Trinidad & Tobago ready for a giant step-up
Despite being handed an incredibly tough pool in the second round of the IRB Women’s Sevens World Series, Trinidad & Tobago are determined to enjoy their time among the game’s elite.
There was much delight among the small women’s rugby community in Trinidad & Tobago when news filtered through that they had been chosen as an invitational team for the Houston round of the Series, though that delight was rather tempered by the news that they would face three of the leading sides.
New Zealand, champions from round one in Dubai, head their pool, which also contains England and the Netherlands, so head coach Kitty Andrews-Nero, is well aware of the daunting task ahead.
“It is a very tough pool but we expected that,” admitted Andrews-Nero.
“We knew that coming into the tournament probably ranked the lowest team we would be playing against sides like this, but we are not just there to lie down. We are going to give our opponents their due respect but we have set our own small achievable goals for each match and this tournament and that will be how we measure our success.”
Those goals include simply ensuring the team gains valuable experience from the tournament by testing themselves against the very best.
“We want to make the most of the opportunity we have to experience a new environment and to learn from the other teams and coaches. But most of all, it’s very important for us to use the tournament as a catalyst to reinvigorate women’s rugby in Trinidad & Tobago and we want to use our participation as a motivational to get more girls involved.”
While the women’s game in their country is growing slowly, Andrews-Nero says that the game remains very much in a minority.
“We have a well organised sporting environment here but rugby is still quite an unknown sport and there is an idea here that rugby is the sport that breaks the bones in your body! We have a challenge to grow the game here and we have to work very hard to get women involved in the game.”
Hard work paying off
“We have worked very hard to keep the game growing though of course it is difficult, as when you play a small number of tournaments each year it can be hard to generate motivation but we have always told ourselves that we would be rewarded for remaining disciplined and committed to our development and training.”

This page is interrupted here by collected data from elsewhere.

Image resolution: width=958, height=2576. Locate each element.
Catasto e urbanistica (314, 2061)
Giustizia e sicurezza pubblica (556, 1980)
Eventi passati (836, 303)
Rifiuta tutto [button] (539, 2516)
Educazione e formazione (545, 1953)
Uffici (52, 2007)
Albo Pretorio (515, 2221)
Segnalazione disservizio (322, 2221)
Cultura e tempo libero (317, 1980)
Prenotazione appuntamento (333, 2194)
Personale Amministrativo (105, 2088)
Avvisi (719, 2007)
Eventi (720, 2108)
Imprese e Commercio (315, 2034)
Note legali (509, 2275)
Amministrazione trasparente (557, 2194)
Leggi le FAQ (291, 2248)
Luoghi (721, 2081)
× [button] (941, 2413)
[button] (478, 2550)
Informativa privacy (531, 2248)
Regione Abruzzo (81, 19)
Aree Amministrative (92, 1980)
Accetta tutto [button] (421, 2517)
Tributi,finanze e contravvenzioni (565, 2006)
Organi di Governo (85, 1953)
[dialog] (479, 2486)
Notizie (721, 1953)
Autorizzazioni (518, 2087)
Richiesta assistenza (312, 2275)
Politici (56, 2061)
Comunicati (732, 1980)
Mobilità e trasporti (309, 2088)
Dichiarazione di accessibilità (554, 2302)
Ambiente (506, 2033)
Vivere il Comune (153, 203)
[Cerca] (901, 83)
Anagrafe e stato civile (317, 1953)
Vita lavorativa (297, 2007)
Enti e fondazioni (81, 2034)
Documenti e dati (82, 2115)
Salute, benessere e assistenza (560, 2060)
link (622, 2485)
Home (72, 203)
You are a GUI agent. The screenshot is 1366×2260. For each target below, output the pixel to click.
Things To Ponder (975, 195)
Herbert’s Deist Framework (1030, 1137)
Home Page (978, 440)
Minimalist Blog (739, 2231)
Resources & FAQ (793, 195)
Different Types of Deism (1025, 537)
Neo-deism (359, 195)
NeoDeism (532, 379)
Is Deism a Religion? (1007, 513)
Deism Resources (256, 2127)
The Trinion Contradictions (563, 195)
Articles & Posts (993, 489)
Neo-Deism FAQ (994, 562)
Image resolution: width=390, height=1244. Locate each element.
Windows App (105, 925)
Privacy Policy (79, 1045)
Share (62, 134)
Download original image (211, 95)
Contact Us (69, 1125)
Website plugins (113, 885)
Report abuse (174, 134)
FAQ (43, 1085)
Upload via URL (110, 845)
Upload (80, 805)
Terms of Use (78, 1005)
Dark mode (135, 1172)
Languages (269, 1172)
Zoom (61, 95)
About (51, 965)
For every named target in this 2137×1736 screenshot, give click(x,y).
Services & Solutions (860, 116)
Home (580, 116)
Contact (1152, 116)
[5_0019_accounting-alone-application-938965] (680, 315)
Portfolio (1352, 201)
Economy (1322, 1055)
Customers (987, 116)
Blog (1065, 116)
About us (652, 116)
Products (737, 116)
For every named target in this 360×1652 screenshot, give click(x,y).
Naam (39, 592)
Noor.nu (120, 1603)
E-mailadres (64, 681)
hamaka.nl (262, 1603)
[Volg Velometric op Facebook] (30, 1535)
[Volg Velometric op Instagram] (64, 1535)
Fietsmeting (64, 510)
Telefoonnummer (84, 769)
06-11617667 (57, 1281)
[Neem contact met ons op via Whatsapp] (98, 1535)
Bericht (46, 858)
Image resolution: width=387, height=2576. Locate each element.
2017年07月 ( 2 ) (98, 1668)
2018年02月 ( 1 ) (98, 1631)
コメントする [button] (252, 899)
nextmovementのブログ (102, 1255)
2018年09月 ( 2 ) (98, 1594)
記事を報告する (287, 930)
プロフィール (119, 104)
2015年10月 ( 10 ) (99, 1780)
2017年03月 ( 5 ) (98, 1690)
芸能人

Indeed the side’s perseverance has been paying off, having reached the final of the NACRA Sevens in recent months with some impressive performances, and now being rewarded with a spot in Houston next weekend.
“We have never been on this kind of rugby stage and we welcome it knowing that for us it means a huge amount for the development of the game in our country and region. It is our responsibility now to not look back.”
Andrews-Nero believes that Trinidad & Tobago must adapt its style to be able to continue its progression at international level.
“We have always lacked the collective pace required for this format of the game and so we have to take the ball into contact a little more often than the average team. This is something we are working on and taking into consideration as we continue to develop the team.”
Players to watch out for in Houston include captain Juliana Straker, a key performer and leader for her team, newcomer Nicolette Pantor, who has shown huge promise at just 18, former top netballer Taliah Wilson as well as 2012 Player of the Year Alesha Bruce.
With the side heading to Las Vegas the weekend after Houston to take part in another Sevens tournament, it could be a heady few weeks for the side with so much hope.